• Task directions
All entries below must be reproduced without a single change.

(Collected data)
<<<<
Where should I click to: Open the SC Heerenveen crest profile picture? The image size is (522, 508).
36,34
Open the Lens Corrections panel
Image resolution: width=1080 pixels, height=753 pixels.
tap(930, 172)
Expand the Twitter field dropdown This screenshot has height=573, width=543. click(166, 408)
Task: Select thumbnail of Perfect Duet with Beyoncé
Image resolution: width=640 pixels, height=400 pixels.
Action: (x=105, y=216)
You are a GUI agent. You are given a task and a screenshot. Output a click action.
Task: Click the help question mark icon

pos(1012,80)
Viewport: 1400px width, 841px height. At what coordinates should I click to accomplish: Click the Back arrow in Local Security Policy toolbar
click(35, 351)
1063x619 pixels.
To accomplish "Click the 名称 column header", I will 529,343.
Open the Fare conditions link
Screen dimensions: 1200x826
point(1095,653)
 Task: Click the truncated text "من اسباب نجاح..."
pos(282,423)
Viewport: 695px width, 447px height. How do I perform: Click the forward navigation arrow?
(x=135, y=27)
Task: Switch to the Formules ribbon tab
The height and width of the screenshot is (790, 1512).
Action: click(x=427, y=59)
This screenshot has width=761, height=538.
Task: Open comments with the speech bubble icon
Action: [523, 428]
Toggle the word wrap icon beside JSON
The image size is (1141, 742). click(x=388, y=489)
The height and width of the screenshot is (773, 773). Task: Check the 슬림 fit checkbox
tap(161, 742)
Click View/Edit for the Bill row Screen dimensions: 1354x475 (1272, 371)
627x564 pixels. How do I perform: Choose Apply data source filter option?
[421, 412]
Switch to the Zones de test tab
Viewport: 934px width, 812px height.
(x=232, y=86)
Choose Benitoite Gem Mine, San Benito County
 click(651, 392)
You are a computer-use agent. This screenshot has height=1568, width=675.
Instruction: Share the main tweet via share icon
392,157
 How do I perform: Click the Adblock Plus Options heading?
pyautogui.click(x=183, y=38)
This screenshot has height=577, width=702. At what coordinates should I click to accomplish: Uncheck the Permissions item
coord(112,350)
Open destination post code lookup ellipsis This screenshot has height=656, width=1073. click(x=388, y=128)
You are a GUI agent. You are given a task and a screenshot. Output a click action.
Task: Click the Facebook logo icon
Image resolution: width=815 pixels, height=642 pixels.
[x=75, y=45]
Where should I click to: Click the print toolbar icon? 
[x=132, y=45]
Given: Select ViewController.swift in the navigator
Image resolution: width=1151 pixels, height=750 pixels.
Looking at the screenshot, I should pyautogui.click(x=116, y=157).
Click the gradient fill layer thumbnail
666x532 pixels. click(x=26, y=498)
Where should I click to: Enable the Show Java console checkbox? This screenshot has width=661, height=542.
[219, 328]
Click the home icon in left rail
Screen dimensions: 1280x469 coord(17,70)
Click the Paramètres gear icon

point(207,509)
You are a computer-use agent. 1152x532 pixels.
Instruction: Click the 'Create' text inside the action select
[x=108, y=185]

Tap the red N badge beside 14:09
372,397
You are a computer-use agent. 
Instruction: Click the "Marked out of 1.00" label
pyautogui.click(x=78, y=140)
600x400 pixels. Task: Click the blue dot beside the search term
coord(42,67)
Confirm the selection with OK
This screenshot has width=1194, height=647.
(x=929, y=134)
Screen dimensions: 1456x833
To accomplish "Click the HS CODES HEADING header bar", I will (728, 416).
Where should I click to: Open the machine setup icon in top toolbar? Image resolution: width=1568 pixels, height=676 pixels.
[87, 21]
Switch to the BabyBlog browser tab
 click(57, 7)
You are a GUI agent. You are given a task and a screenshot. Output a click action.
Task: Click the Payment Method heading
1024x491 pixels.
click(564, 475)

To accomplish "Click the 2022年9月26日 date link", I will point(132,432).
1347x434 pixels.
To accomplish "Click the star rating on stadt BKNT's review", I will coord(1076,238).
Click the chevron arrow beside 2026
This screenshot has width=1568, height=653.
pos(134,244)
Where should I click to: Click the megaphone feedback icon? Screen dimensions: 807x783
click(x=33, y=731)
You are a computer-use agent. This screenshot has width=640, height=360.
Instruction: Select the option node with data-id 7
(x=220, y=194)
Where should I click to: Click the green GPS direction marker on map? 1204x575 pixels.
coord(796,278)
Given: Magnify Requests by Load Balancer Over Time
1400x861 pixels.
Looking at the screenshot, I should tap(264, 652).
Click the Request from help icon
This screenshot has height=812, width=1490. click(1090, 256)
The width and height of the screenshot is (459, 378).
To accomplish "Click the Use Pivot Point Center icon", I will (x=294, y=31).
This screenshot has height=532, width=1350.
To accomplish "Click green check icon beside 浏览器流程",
>>>>
• Exercise answer
Where should I click to: Open the SC Heerenveen crest profile picture? The image size is (522, 508).
36,34
Open the Lens Corrections panel
Image resolution: width=1080 pixels, height=753 pixels.
tap(930, 172)
Expand the Twitter field dropdown This screenshot has height=573, width=543. click(166, 408)
Task: Select thumbnail of Perfect Duet with Beyoncé
Image resolution: width=640 pixels, height=400 pixels.
Action: (x=105, y=216)
You are a GUI agent. You are given a task and a screenshot. Output a click action.
Task: Click the help question mark icon

pos(1012,80)
Viewport: 1400px width, 841px height. At what coordinates should I click to accomplish: Click the Back arrow in Local Security Policy toolbar
click(35, 351)
1063x619 pixels.
To accomplish "Click the 名称 column header", I will 529,343.
Open the Fare conditions link
Screen dimensions: 1200x826
point(1095,653)
 Task: Click the truncated text "من اسباب نجاح..."
pos(282,423)
Viewport: 695px width, 447px height. How do I perform: Click the forward navigation arrow?
(x=135, y=27)
Task: Switch to the Formules ribbon tab
The height and width of the screenshot is (790, 1512).
Action: click(x=427, y=59)
This screenshot has width=761, height=538.
Task: Open comments with the speech bubble icon
Action: [523, 428]
Toggle the word wrap icon beside JSON
The image size is (1141, 742). click(x=388, y=489)
The height and width of the screenshot is (773, 773). Task: Check the 슬림 fit checkbox
tap(161, 742)
Click View/Edit for the Bill row Screen dimensions: 1354x475 (1272, 371)
627x564 pixels. How do I perform: Choose Apply data source filter option?
[421, 412]
Switch to the Zones de test tab
Viewport: 934px width, 812px height.
(x=232, y=86)
Choose Benitoite Gem Mine, San Benito County
 click(651, 392)
You are a computer-use agent. This screenshot has height=1568, width=675.
Instruction: Share the main tweet via share icon
392,157
 How do I perform: Click the Adblock Plus Options heading?
pyautogui.click(x=183, y=38)
This screenshot has height=577, width=702. At what coordinates should I click to accomplish: Uncheck the Permissions item
coord(112,350)
Open destination post code lookup ellipsis This screenshot has height=656, width=1073. click(x=388, y=128)
You are a GUI agent. You are given a task and a screenshot. Output a click action.
Task: Click the Facebook logo icon
Image resolution: width=815 pixels, height=642 pixels.
[x=75, y=45]
Where should I click to: Click the print toolbar icon? 
[x=132, y=45]
Given: Select ViewController.swift in the navigator
Image resolution: width=1151 pixels, height=750 pixels.
Looking at the screenshot, I should pyautogui.click(x=116, y=157).
Click the gradient fill layer thumbnail
666x532 pixels. click(x=26, y=498)
Where should I click to: Enable the Show Java console checkbox? This screenshot has width=661, height=542.
[219, 328]
Click the home icon in left rail
Screen dimensions: 1280x469 coord(17,70)
Click the Paramètres gear icon

point(207,509)
You are a computer-use agent. 1152x532 pixels.
Instruction: Click the 'Create' text inside the action select
[x=108, y=185]

Tap the red N badge beside 14:09
372,397
You are a computer-use agent. 
Instruction: Click the "Marked out of 1.00" label
pyautogui.click(x=78, y=140)
600x400 pixels. Task: Click the blue dot beside the search term
coord(42,67)
Confirm the selection with OK
This screenshot has width=1194, height=647.
(x=929, y=134)
Screen dimensions: 1456x833
To accomplish "Click the HS CODES HEADING header bar", I will (728, 416).
Where should I click to: Open the machine setup icon in top toolbar? Image resolution: width=1568 pixels, height=676 pixels.
[87, 21]
Switch to the BabyBlog browser tab
 click(57, 7)
You are a GUI agent. You are given a task and a screenshot. Output a click action.
Task: Click the Payment Method heading
1024x491 pixels.
click(564, 475)

To accomplish "Click the 2022年9月26日 date link", I will point(132,432).
1347x434 pixels.
To accomplish "Click the star rating on stadt BKNT's review", I will coord(1076,238).
Click the chevron arrow beside 2026
This screenshot has width=1568, height=653.
pos(134,244)
Where should I click to: Click the megaphone feedback icon? Screen dimensions: 807x783
click(x=33, y=731)
You are a computer-use agent. This screenshot has width=640, height=360.
Instruction: Select the option node with data-id 7
(x=220, y=194)
Where should I click to: Click the green GPS direction marker on map? 1204x575 pixels.
coord(796,278)
Given: Magnify Requests by Load Balancer Over Time
1400x861 pixels.
Looking at the screenshot, I should tap(264, 652).
Click the Request from help icon
This screenshot has height=812, width=1490. click(1090, 256)
The width and height of the screenshot is (459, 378).
To accomplish "Click the Use Pivot Point Center icon", I will (x=294, y=31).
This screenshot has height=532, width=1350.
To accomplish "Click green check icon beside 浏览器流程",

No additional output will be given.